Multitudes of men, prominent in public affairs and the councils of state, embraced the new views. Washington, Patrick Henry, John Adams and many others, to be sure, never had any -sympathy with this manifest trend of the times. Edmund Randolph for a time became an avowed deist, but was reclaimed to the Christian faith through the prayers of a pious wife. Jefferson was a deist and quite liberal in his views. His secretary of war, Gen. Dearborn, was a rank infidel, and once in alluding to the churches said, "So long as these temples stand we cannot hope for good government." Gen. Charles Lee was so violent in his opposition to Christianity, that in his will he requested his survivors not to bury him "in any church or church-yard, or within a mile of any Presbyterian or Anabaptist meeting-house." So widespread was this contagion that Chancellor Kent said: "In my younger days there were few professional men who were not infidels, or at least were so far inclined to infidelity that they could not be called believers in the truth of the Bible." 

Infidel clubs, societies of the Illuminati, with the avowed purpose of propagating infidel and revolutionary views, were instituted in various parts of the country. These societies were in communication with similar organizations in France and encouraged a shocking immorality. 

The evils which prevailed throughout the country appeared in an aggravated form in the West and South. Many of the early settlers of Kentucky named their towns after eminent Frenchmen, as Altamont, Bourbon, La Rue, Rousseau, and others testify. In 1793 the Kentucky legislature voted to dispense with the services of a chaplain as being no longer necessary. Lawlessness seemed to be the order of the day. Religion was disregarded and morals were low. In many towns of considerable size, no places of worship were to be found, and religious services were of rare occurrence. 

Dark indeed were the closing years of the eighteenth century. Religion was at a standstill and churches were declining. Infidelity in its most coarse and brutal form sneered at religion and scoffed at morality. The predominant sentiment of the people seemed to be: "We will not have God to reign over us." Even the Methodist Episcopal Church with all of its religious fervor, its apostolic spirit, and its evangelistic zeal was suffering a state of decline. During the three years which preceded 1796 that denomination had suffered an average loss of four thousand members annually. 

In 1794 Devereaux Jarrat of the Episcopalian Church wrote: "The present time is marked by peculiar traits of impiety and such an almost universal inattention to the concerns of religion that very few will attend except on Sunday, to hear the word of the Lord. . . . The state of religion is gloomy and distressing; the church of Christ seems to be sunk very low."*

* Dorchester's Christianity in the U. S., p. 348. 
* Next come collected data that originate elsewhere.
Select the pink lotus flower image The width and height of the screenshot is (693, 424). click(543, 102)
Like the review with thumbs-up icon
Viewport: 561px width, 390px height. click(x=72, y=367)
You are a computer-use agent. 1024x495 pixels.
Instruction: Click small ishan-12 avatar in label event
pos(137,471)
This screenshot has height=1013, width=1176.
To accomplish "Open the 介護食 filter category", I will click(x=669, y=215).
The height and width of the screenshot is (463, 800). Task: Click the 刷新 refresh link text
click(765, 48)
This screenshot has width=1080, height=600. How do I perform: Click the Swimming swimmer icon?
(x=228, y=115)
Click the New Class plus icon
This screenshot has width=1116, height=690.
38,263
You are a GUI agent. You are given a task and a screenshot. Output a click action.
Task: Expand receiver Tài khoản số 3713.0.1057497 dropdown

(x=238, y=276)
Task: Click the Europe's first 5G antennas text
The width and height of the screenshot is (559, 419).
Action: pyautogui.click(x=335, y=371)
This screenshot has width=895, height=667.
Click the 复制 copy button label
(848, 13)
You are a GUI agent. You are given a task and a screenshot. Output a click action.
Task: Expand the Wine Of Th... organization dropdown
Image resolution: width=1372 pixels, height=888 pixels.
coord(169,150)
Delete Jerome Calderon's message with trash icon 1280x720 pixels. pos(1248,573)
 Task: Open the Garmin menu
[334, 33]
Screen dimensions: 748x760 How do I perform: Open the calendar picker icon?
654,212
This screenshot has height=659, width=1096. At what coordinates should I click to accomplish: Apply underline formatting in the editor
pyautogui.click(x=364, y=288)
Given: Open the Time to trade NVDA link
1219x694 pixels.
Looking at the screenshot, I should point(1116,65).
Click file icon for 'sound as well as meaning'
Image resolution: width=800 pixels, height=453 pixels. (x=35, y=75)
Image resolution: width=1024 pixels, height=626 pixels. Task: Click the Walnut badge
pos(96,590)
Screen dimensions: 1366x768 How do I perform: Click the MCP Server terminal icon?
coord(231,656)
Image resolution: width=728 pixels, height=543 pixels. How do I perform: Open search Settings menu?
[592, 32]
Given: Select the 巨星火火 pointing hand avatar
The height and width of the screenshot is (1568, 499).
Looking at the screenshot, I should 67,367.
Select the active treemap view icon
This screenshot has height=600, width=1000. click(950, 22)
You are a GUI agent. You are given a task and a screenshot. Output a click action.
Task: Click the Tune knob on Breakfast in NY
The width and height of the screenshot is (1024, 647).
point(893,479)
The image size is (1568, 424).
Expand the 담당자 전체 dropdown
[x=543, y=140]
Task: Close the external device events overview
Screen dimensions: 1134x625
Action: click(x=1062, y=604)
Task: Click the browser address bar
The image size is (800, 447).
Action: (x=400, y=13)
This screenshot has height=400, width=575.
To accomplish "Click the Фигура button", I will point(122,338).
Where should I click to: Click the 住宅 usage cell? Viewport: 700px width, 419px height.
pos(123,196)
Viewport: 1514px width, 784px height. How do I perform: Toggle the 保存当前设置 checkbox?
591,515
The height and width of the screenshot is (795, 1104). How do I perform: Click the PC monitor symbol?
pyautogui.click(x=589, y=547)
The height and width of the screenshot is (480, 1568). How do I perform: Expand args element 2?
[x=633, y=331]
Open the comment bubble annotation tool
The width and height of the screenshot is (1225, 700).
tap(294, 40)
The Pastoral Letter of the Presbyterian General Assembly in 1798 described the situation in the following language: 

"Formidable innovations and convulsions in Europe threaten destruction to morals and religion. Scenes of devastation and bloodshed unexampled in the history of modern nations have convulsed the world, and our country is threatened with similar calamities. We perceive with pain and fearful apprehension a general dereliction of religious principle and practice among our fellow citizens, a visible and prevailing impiety and contempt for the laws and institutions of religion, and an abounding infidelity which, in many instances, tends to atheism itself. The profligacy and corruption of the public morals have advanced with a progress proportioned to our declension in religion. Profaneness, pride, luxury, unjustness, intemperance, lewdness and every species of debauchery and loose indulgence abound". It was the critical period in the history of American Christianity. Never since the landing of the Pilgrim Fathers had the institutions of religion been put to a sorer test. The result was not only to affect the destinies of this nation, but of the world. Should Christianity or skepticism triumph? Should faith or unbelief prevail? Christianity did triumph and faith did prevail. The Awakening of 1800 swept back the tide of infidelity, gave strength and power to the churches and made possible the upbuilding of a great Christian nation, whose institutions have become the glory of the world.